Arsenic downregulates gene expression at the postsynaptic density in mouse cerebellum, including genes responsible for long-term potentiation and depression

• Arsenic exposure decreased thickness of cerebellar post synaptic density (PSD).
• The differentially expressed genes of 20 related to LTP and LTD were screened out in cerebellum of mice exposed to arsenic.
• The expression of Gria1, Gria2, Grin1, Itpr1, Grm1, CaMKII and PLCβ4 was downregulated at the PSD among the differentially expressed genes.
• These downregulated genes and their signaling pathway may be involved in the adverse effect of arsenic-induced neurotoxicity in the cerebellum.

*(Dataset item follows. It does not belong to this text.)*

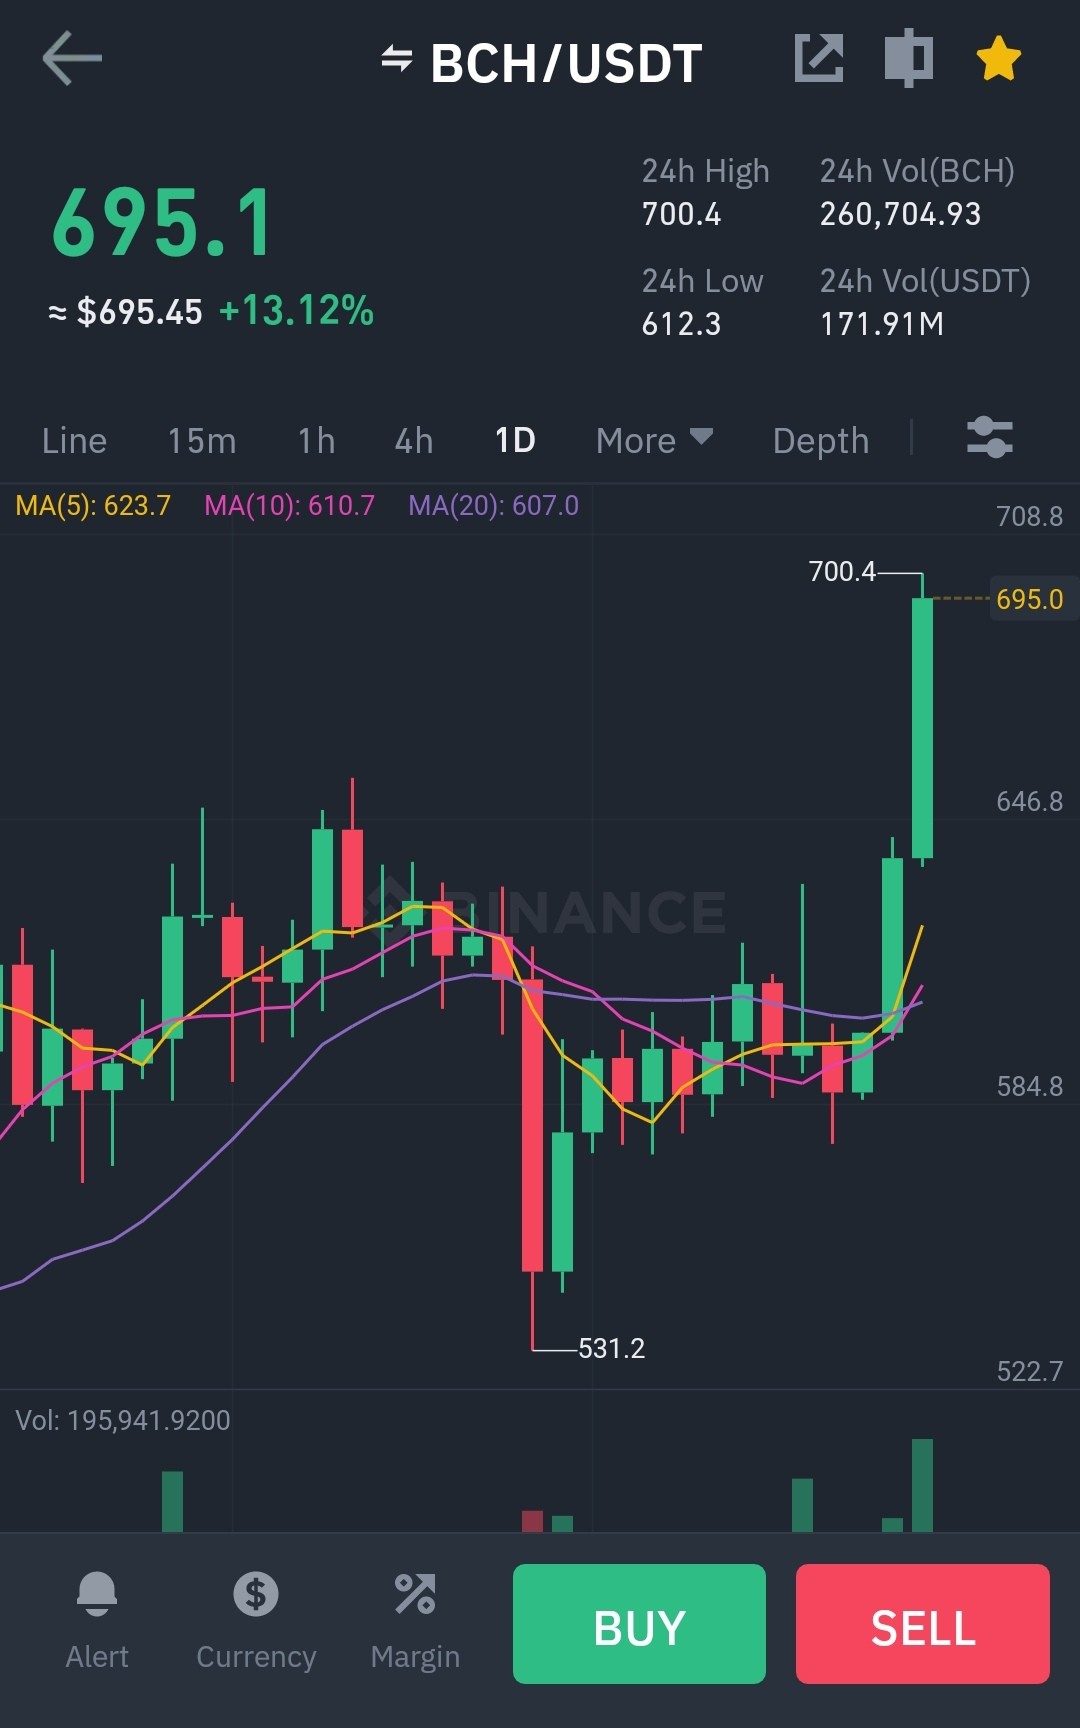The height and width of the screenshot is (1728, 1080).
Task: Open chart indicator settings sliders icon
Action: (990, 437)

Arsenic (As) is a neurotoxin induces dysfunction of learning and memory. Research has indicated that cerebellum may be involved in arsenic-induced impairment of learning and memory. However, the molecular mechanisms that underlie these effects remain unclear. This study screened for the differentially expressed genes related to the long-term potentiation and long-term depression (LTP and LTD) at the cerebellar postsynaptic density (PSD) of mice following exposure to arsenic, and we provide evidence of the mechanism by which arsenic adversely affects the functions of learning and memory. Here, SPF mice were exposed to 1 ppm, 2 ppm and 4 ppm As2O3 for 60 days. The ultrastructure of the synapses in cerebella of these mice was observed via transmission electron microscopy. The cerebellum global gene expression of mice exposed to 4 ppm As2O3 was determined through GeneChip analysis. We used the web tool DAVID to analyze the Gene Ontology (GO) and KEGG pathways that were significantly enriched among the differentially expressed genes. Our observations of synaptic ultrastructure showed that the thickness of the cerebellar PSD was reduced in mice exposed to arsenic. Go analysis revealed the PSD as a significantly altered cellular component. KEGG pathway analysis showed that LTP and LTD were affected by arsenic with highest statistical significance, and 20 differentially expressed genes were associated with them. Among these differentially expressed genes, significant decreases in the mRNA expressions of CaMKII, Gria1, Gria2, Grin1, Itpr1, Grm1 and PLCβ4 related to the LTP and LTD were found at the PSD of mouse cerebellum exposed to arsenic. The downregulation of these genes was further confirmed via real-time reverse transcription PCR or Western blot at 1 ppm, 2 ppm and 4 ppm As2O3. Our results indicate that the 7 genes with in cerebellar PSDs may be involved in arsenic-induced neurotoxicity, including impairment of learning and memory.